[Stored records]
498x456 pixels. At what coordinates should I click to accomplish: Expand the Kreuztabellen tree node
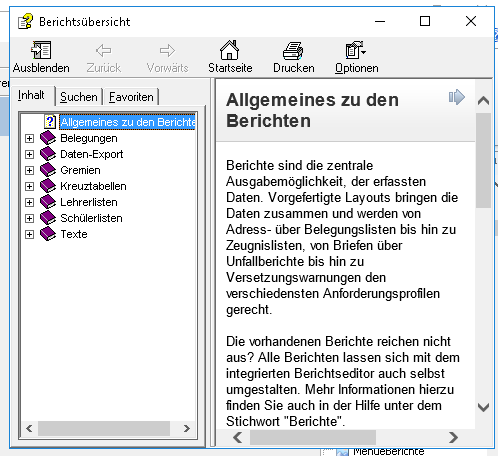[x=29, y=186]
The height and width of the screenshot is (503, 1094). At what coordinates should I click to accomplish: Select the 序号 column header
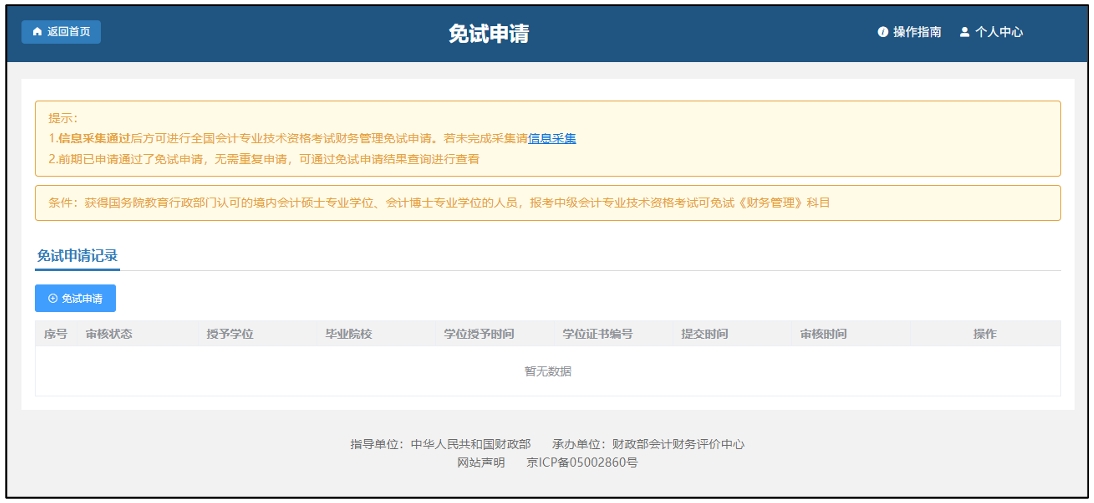[56, 334]
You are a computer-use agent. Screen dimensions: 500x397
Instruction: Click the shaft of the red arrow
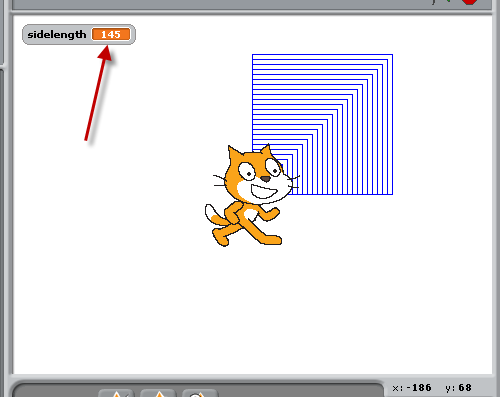95,100
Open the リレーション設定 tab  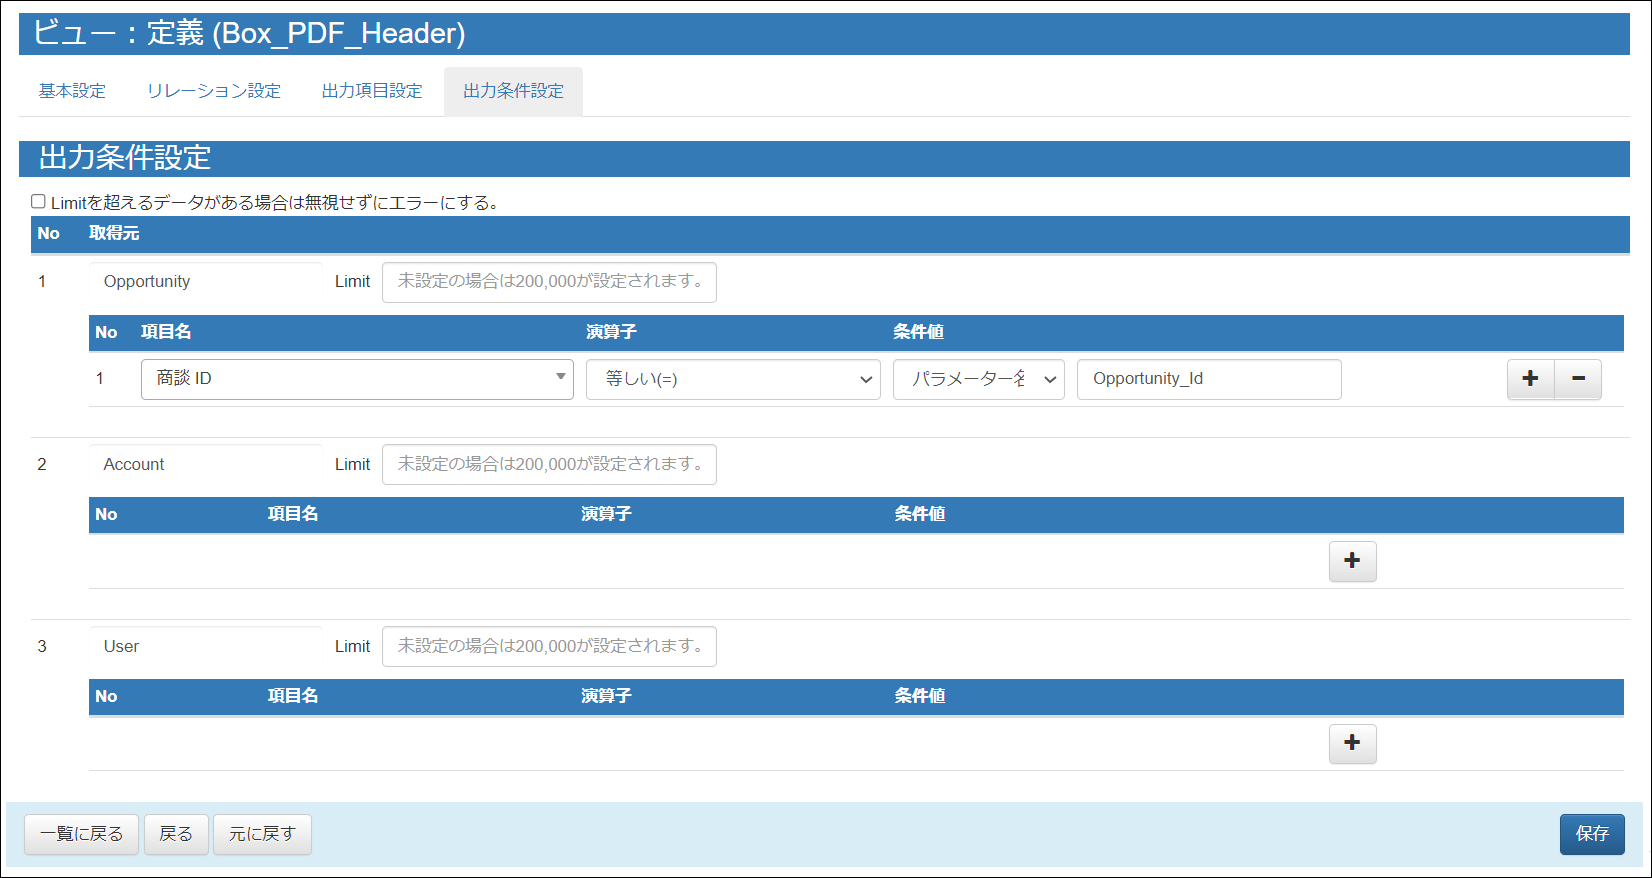[214, 91]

▸ **WORK TO COMPLETE**:
Copy exactly what appears in the entries, beginning with the first line and ending with the line that has "You are a computer-use", but not the pictures.

▸ **ANSWER BELOW**:
498x456 pixels. At what coordinates should I click to accomplish: Expand the Kreuztabellen tree node
[x=29, y=186]
The height and width of the screenshot is (503, 1094). At what coordinates should I click to accomplish: Select the 序号 column header
[56, 334]
You are a computer-use agent. Screen dimensions: 500x397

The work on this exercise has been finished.